The Miramar Air Show did not disappoint the crowd of tens of thousands on opening day.
The newest aircraft, the F-35B sending thunder through your heart and feet.
"it was kinda scary to think how strong a jet could be... Imagine like a squad of those like the blue angels doing what they do," Sam, 13, from Santa Rosa said smiling.
The powerful jet is faster and stealthier than any other jet in the military.
"Hands down the most, honestly like it's like weird to say like scary, but when it goes by you wouldn't hear it until it went by, it's literally faster than sound which is like kinda creepy," Sam said.
The electronics allow the jet to carry weapons inside, and complete more complicated missions without being detected.
"It's a more modern aircraft and it's not about the speed and agility, a lot of it is what's inside the guts of the airplane. So how that airplane can help the pilot process information and how that information goes into his decision making process. It's leaps and bounds ahead of where I was when I was as a young First Lieutenant when I checked in here in 1997," Colonel Charles Dockery, Commanding Officer MCAS, said.

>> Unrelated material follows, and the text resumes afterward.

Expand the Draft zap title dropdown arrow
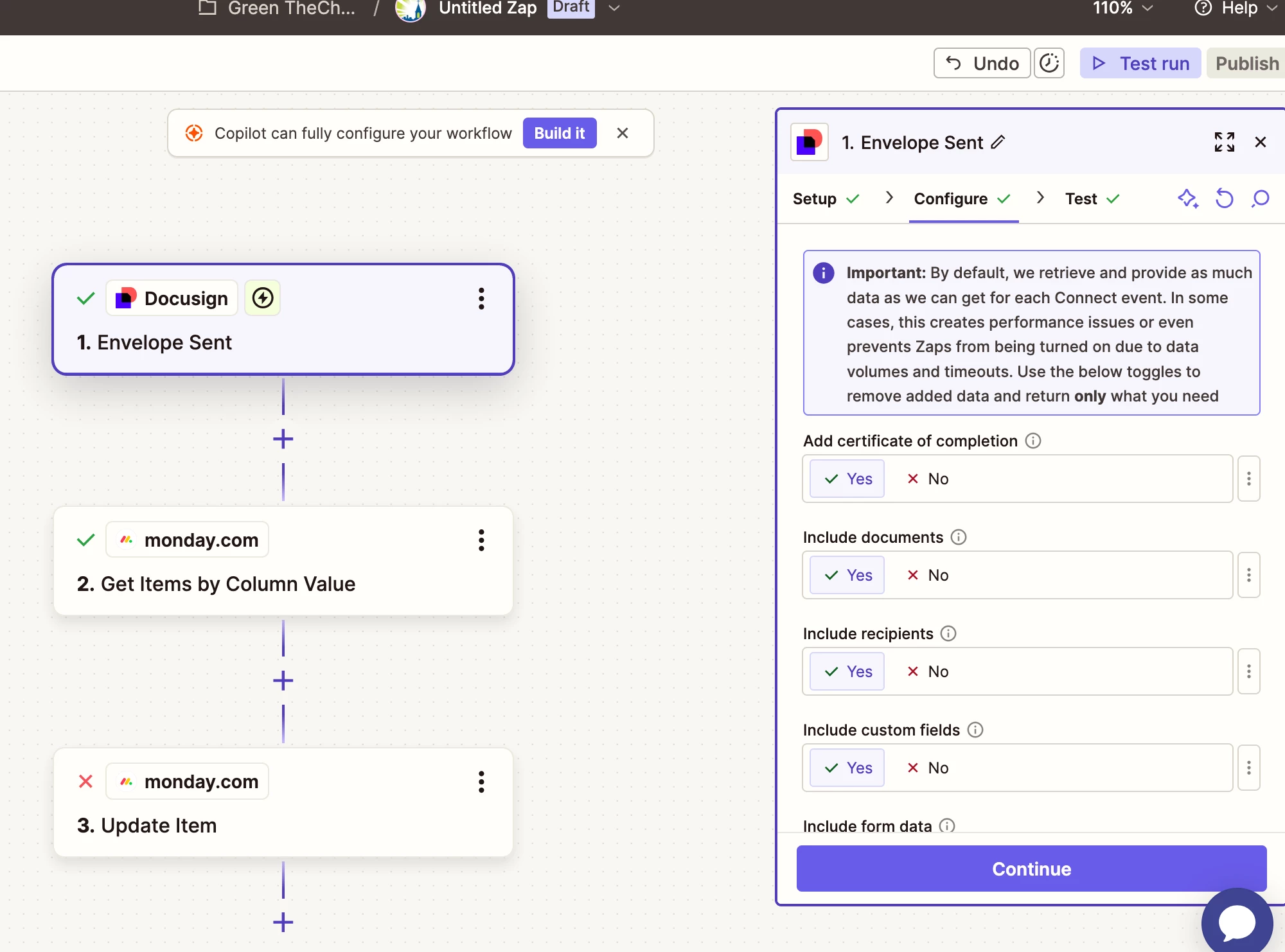The image size is (1285, 952). pyautogui.click(x=614, y=8)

A future fans at the show are excited to see.
"Fortunately we are here today but I want to thank our military, they're the ones who make America beautiful," Leo Vasquez said. He came out from Colorado to see the show for the first time with his daughter, who is a San Diegan. "You can just feel the thrust in your heart. It's so wonderful, you can feel the power of it, imagine, the enemy better run."
The F-35 just one of the aircraft featured in a painting a fan commissioned to be done at the air show.

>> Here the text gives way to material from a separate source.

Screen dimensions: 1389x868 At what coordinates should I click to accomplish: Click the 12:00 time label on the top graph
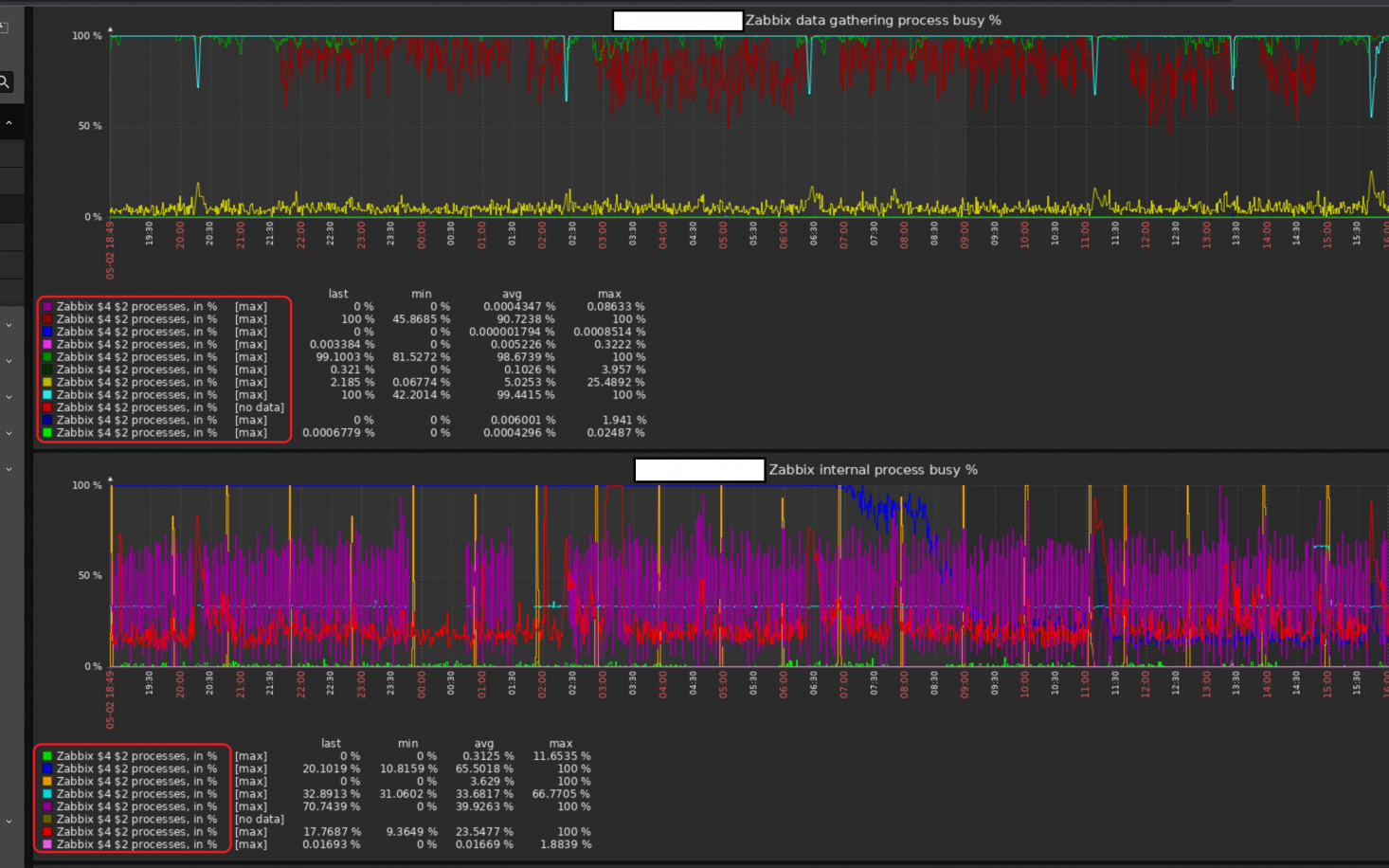coord(1145,233)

Sonja Prothman grew up seeing and loving air shows, particularly the Blue Angels. She and her family live in Seattle, Washington and have come down to see the MCAS Air Show for three years.
Last week she realized she could bring a piece of the show back with her, helping her relive the memories with a glance.

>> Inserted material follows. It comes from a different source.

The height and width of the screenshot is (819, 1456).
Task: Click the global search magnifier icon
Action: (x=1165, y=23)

Her childhood neighbor became a high end artist, specializing in time-lapse paintings.
"This would be the perfect painting with the Blue Angels and all this going on," she said.
In red the Oracle stunt plane performed dizzying spins, and the U-2 a heart pounding accent toward the sun.
Prothman said a painting is deeper than a photo.
"Your mind can look at that and imagine different things it's not just fact, it opens you up more when you're looking at a picture on the wall," she said. "It makes me feel special, I can see this picture of a great moment."